Required action: From the first line to the last, reproduce the records exactly.

Exercise input:

************

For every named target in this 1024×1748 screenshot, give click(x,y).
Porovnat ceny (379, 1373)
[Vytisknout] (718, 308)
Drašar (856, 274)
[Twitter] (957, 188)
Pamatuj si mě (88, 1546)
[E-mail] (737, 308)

************

Solution for this task:
For every named target in this 1024×1748 screenshot, give click(x,y).
Porovnat ceny (379, 1373)
[Vytisknout] (718, 308)
Drašar (856, 274)
[Twitter] (957, 188)
Pamatuj si mě (88, 1546)
[E-mail] (737, 308)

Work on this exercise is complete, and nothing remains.